None of the cities we have visited--Manaus, Accra, Cape Town or Kochi--have much in the way of a public transportation system, except in some places for busses, which are usually in my experience inscrutable except to people who have lived their entire lives in a place. (And I have rarely managed to figure out much of a bus system even in places where I have lived). Anyway, this puts us at the mercy of cab drivers to get around, and we've had a crash course in the mores of cabs and local transportation. Except for Brazil, cab drivers in these places basically refuse to run the meter for foreigners like us, even if they have one. So you haggle before you get in, as you tend to haggle over everything. We have gotten fairly good at this, I think, from experience.
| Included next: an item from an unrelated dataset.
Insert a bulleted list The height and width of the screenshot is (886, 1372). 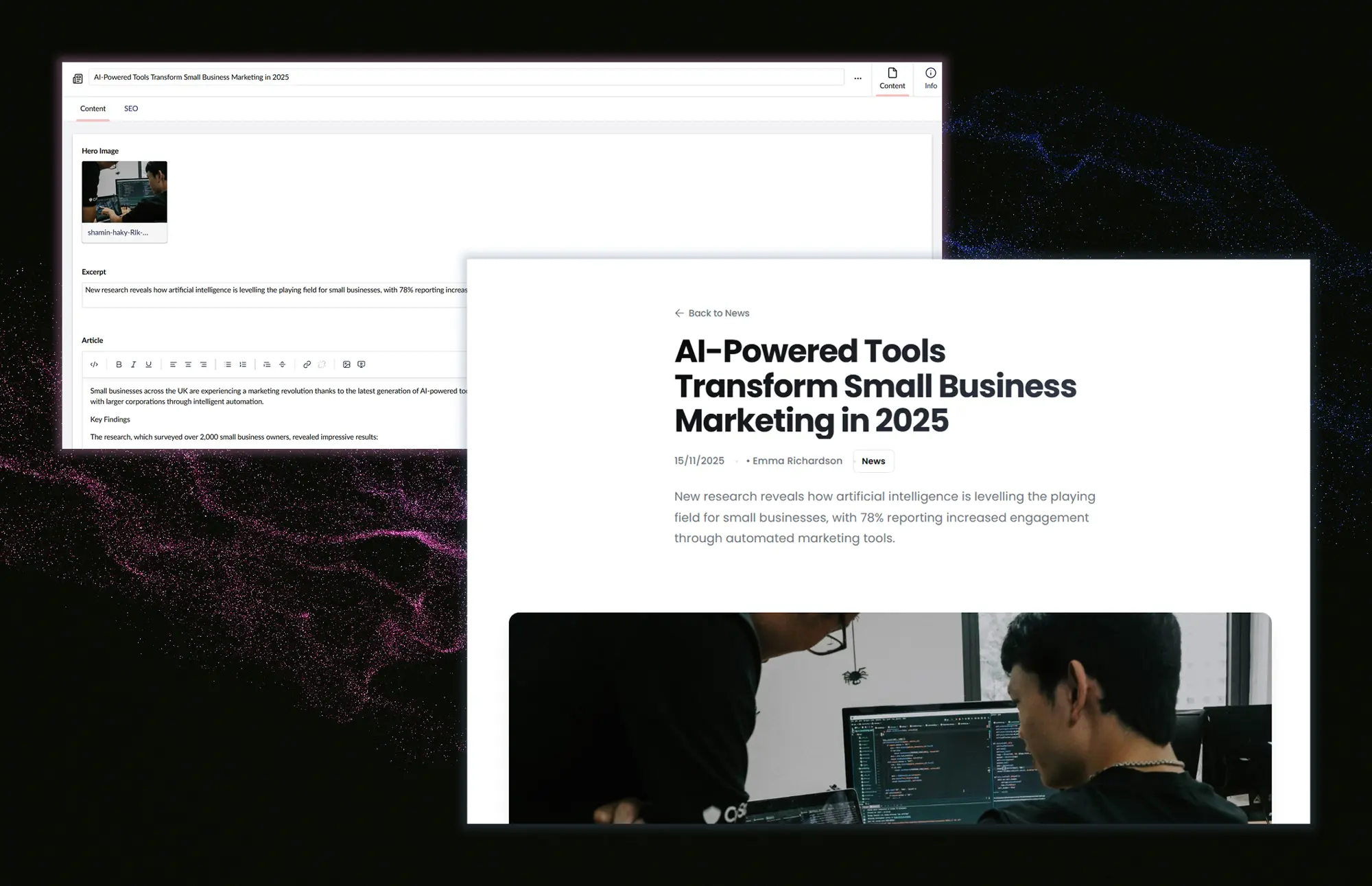click(228, 364)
In Kochi, there are some cabs. But by far the most common form of ground transportation is the auto-rickshaw, known as the "tuk-tuk."
An auto-rickshaw, or tuk-tuk, in Mattanchery. |
Tuk-tuks are not exactly the safest form of transportation, and we're conscious of the fact that while, at home, we don't dare go down the block without putting on seat belts and getting the kids into their car seats, here we're tossing them into these rattling contraptions that have no safety equipment whatsoever. But walking down the crowded streets is not particularly safe, either--there is no such thing as a sidewalk here. And it's fun! Fingers crossed.